#### Yapılacak görevler
A. Verilen metinde "Sahnede sadece tek bir başrol oyuncusu var." ile başlayan paragrafı, ana bilgileri koruyarak madde listesi biçiminde yeniden yazın.
B. Tüm girdileri yeniden yazın ve "button" ifadesinin yerine "icon" koyun. Geri kalan her şeyi değiştirmeyin, resimleri yanıta dahil etmeyin.

#### Verilen metin
15 Temmuz darbe girişiminden bu yana çıkarılan KHK'lar ile ülkeyi yöneten Cumhurbaşkanı Erdoğan'ın en son icraatı MİT'i kendisine bağlamak oldu.
Her şey birinci sınıf bir opera izlenimi veriyor. Kadınıyla erkeğiyle yaklaşık 2 bin Türk vatandaşı, Cumhurbaşkanlığı Külliyesi Kongre ve Kültür Merkezi’nde televizyon çekiminin yapıldığı salonda oturuyorlar. Salonun balkonları da sade vatandaşlarla dolu.
Sahnede sadece tek bir başrol oyuncusu var. Türkiye’nin Cumhurbaşkanı. O hem orkestra şefi, hem tenor hem de rejisör rolünde. Yardımcı oyuncu Oğuz Haksever, soru soran gazeteci rolünde destek veriyor. İktidarın sadık televizyonu NTV'nin moderatörü Haksever, izleyicileri „Büyük Usta“ ile röportaja hazırladıktan sonra onu selamlıyor ve o da tebaasından gelen alkışlarla gözle görülür şekilde mest oluyor.

#### Veri girdileri
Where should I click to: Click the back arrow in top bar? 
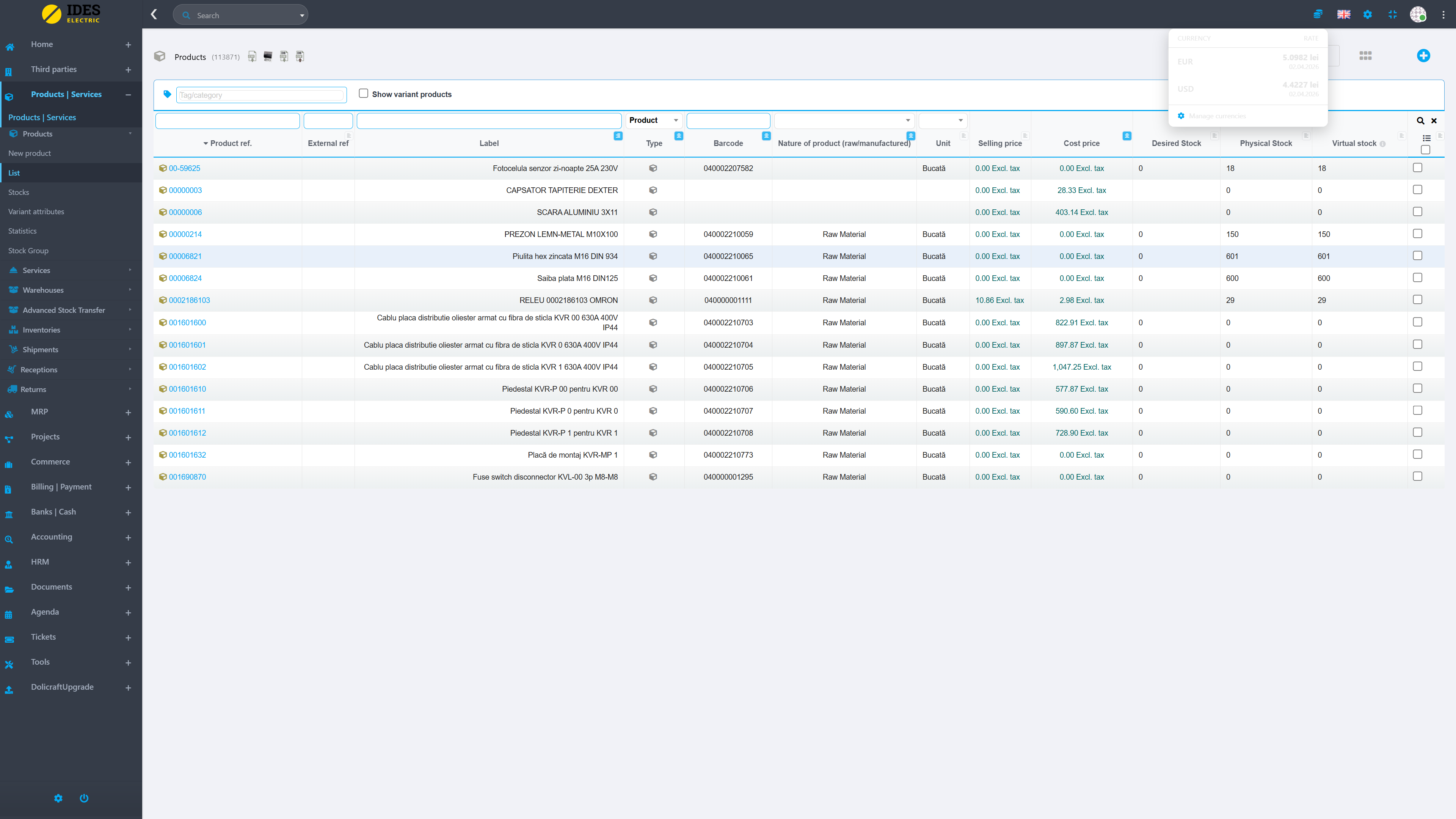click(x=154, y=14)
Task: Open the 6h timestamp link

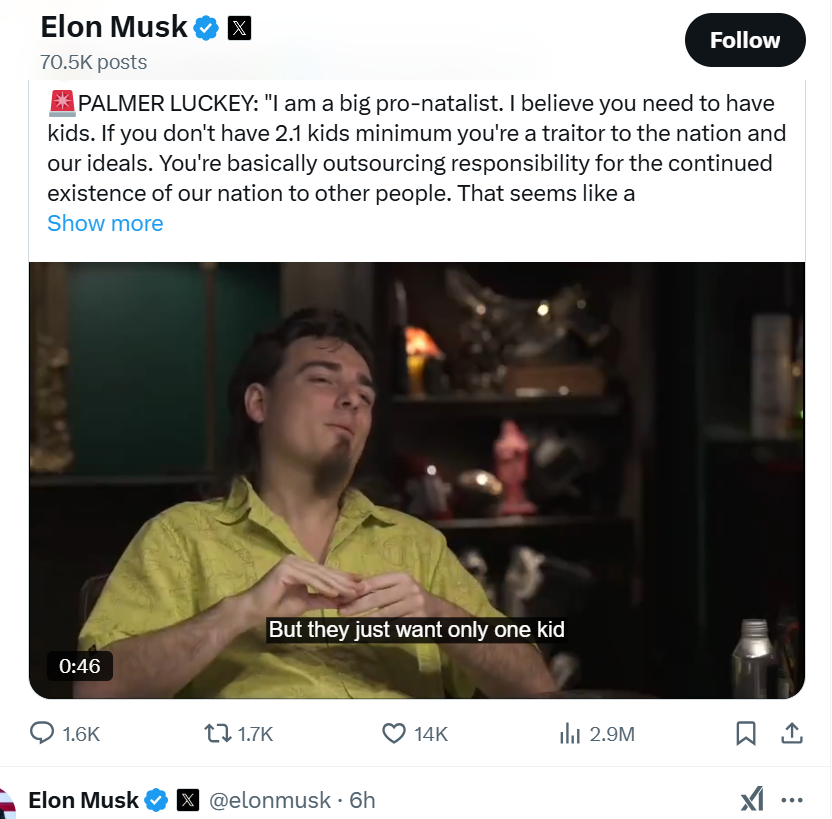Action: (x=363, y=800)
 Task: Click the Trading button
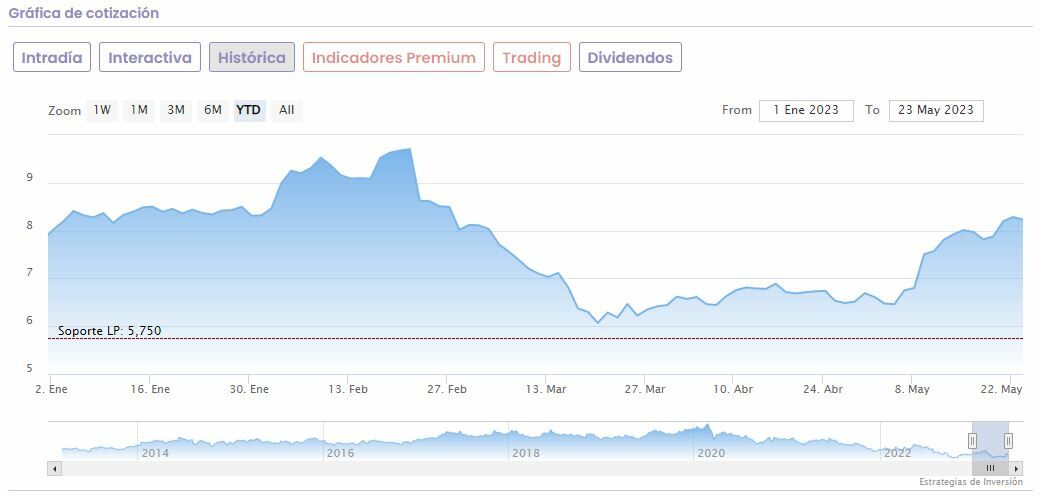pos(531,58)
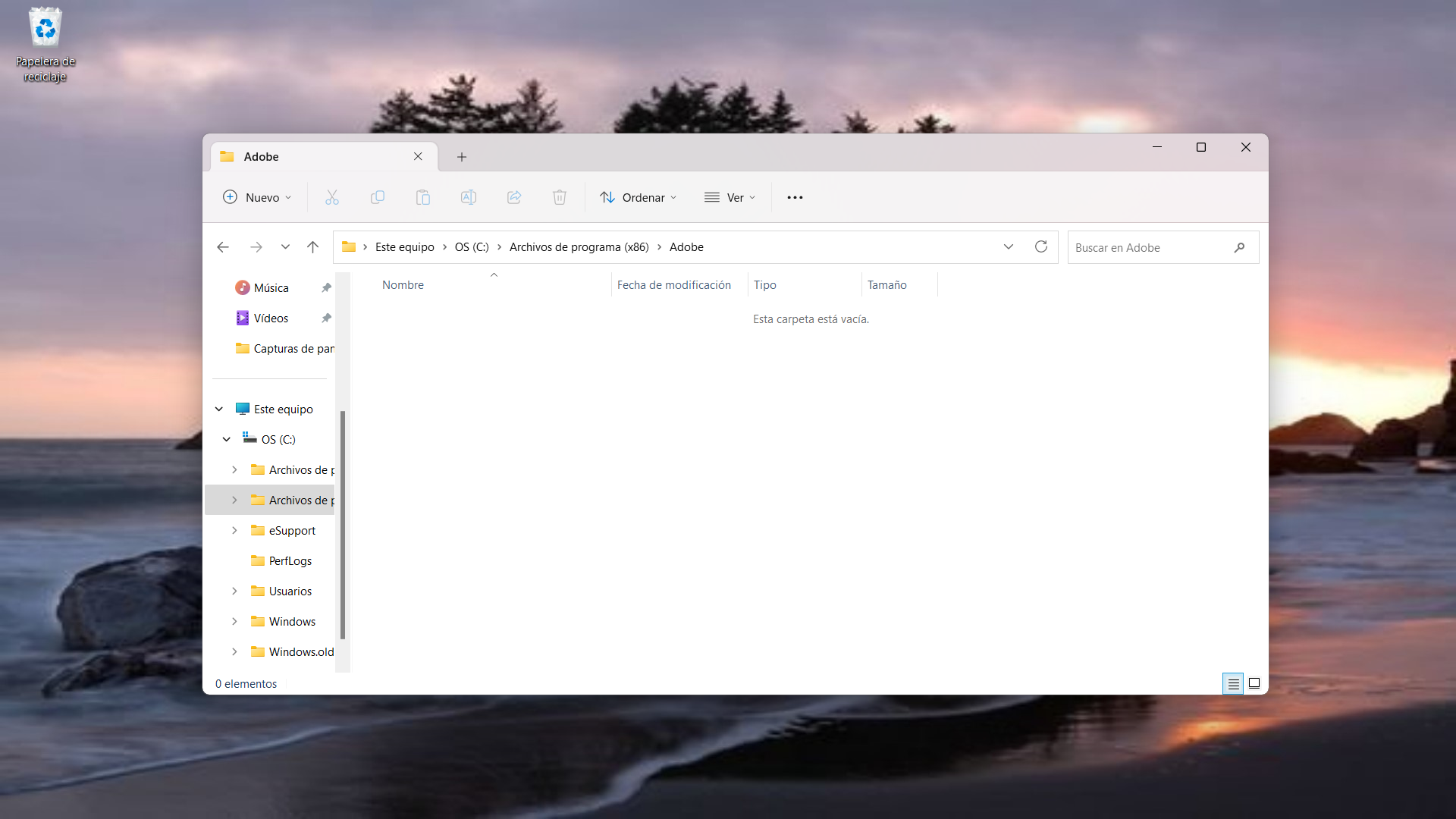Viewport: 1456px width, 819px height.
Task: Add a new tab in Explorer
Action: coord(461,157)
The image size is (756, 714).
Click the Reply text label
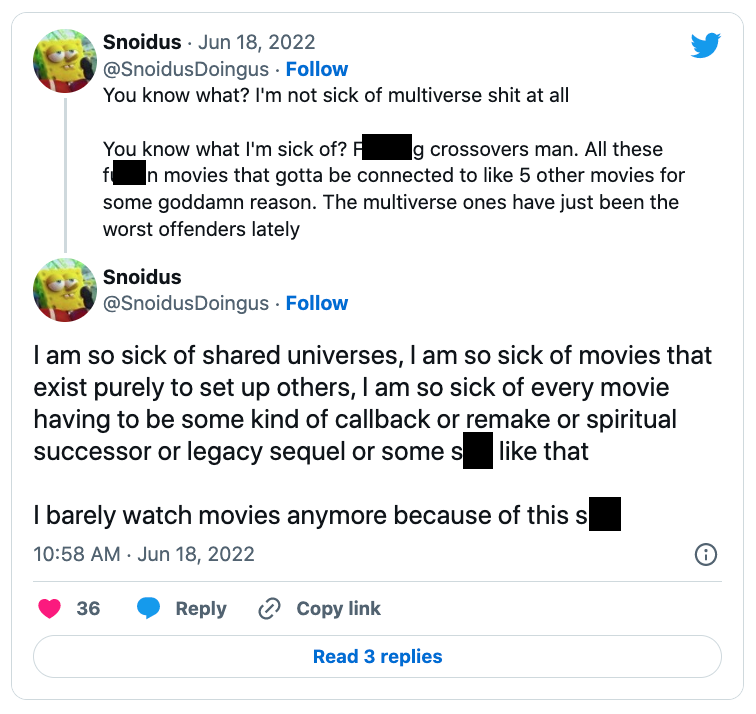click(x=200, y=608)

#### Beklenen sonuçlar
A.
- Sahnede tek başrol oyuncusu var: Türkiye'nin Cumhurbaşkanı. Orkestra şefi, tenor ve rejisör rollerinin üçünü de üstleniyor.
- Yardımcı oyuncu Oğuz Haksever, soru soran gazeteci rolünde.
- İktidarın sadık televizyonu NTV'nin moderatörü Haksever, izleyicileri "Büyük Usta" ile röportaja hazırlıyor ve onu selamlıyor.
- Cumhurbaşkanı, tebaasından gelen alkışlarla gözle görülür şekilde mest oluyor.

B.
Where should I click to: Click the back arrow in top bar? 
click(x=154, y=14)
Task: Open the 6h timestamp link

Action: (x=363, y=800)
 Task: Click the Trading icon
pos(531,58)
Viewport: 1456px width, 819px height.
Task: Add a new tab in Explorer
Action: coord(461,157)
The image size is (756, 714).
Click the Reply text label
click(x=200, y=608)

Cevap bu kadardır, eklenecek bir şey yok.